Request ->
Can you resume the blog post about learning to find your way around Singapore by bus and train, starting right after its final sentence?

Text segment ->
Some thoughts make me laugh and make me cry and make me want to kneel in the middle of the expressway and put my head on the ground until a double decker bus comes along and crashes into me and drags me across the asphalt.

Then again, I guess dying beneath something you love is better than being brain-dead like everyone else.

Thursday, March 02, 2017

Buses

When I was younger, I used to play this game by myself, in my head. Whenever I'm in a car or a taxi, usually with my family members, I'd randomly ask myself: "If I were to be abandoned here, would I know my way back home?"

On a taxi in anywhere on the outskirts of Pasir Ris, my answer to this lonely game in my head would be no. My last year of secondary school, I was still unfamiliar with anywhere that wasn't Pasir Ris or Tampines. The thought of going anywhere further than Paya Lebar (only went there to go my granny's house) and changing lines was so damn new to me, so damn scary.

Now, you could dump me anywhere in Singapore and I'd be happy to find my way back home. Slowly though, because I'd probably take my time to explore first; the idea of hopping on trains and buses to nowhere and everywhere, and looking at shopping malls I've never been to, scenery I've never seen.

Records shown ->
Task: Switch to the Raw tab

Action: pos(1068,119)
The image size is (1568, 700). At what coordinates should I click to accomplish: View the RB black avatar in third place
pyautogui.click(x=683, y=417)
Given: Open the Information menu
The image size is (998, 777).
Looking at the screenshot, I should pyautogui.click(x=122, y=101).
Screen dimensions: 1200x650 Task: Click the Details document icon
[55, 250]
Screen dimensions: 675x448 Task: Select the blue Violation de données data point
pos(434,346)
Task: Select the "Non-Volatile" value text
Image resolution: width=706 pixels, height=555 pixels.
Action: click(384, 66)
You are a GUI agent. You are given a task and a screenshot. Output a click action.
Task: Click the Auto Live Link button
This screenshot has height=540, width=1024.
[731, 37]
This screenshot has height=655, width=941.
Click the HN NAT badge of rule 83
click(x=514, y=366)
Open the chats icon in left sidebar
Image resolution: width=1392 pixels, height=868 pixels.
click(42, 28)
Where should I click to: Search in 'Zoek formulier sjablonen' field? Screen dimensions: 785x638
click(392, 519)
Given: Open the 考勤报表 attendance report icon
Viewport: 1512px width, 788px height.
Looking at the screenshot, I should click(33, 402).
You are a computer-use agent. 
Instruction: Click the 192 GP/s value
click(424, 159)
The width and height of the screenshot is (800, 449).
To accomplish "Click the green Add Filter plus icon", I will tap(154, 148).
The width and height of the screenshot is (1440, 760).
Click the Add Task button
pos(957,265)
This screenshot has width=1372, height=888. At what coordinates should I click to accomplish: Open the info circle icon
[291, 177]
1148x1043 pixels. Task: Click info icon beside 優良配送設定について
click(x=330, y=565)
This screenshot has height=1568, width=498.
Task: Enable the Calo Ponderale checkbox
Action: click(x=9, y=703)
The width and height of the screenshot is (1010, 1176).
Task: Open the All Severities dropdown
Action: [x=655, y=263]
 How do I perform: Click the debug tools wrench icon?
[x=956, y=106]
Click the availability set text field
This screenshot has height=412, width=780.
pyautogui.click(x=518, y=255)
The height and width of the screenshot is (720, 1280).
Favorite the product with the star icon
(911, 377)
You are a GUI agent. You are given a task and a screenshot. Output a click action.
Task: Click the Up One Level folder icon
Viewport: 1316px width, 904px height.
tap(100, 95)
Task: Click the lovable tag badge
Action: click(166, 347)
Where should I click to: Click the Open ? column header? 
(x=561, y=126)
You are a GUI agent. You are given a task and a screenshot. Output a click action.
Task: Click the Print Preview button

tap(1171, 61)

Exercise output ->
It's around this period 4 years ago that my other half first brought me on the middle parts of the North South line. When I first stepped onto Jurong East MRT station and got fascinated with it having more than 3 platforms.

But there's something bittersweet about seeing a familiar bus after a long day. There's a tugging in my heart when I'm on a bus and I see the buses I've recognised since childhood outside the window.

In my childhood, I've never traveled these buses farther than necessary; now as an adult obsessed with public transport, I've ridden most of them from end to end, and I still feel safe when I see them on the same road, because I know I'm reaching the most familiar place in the world.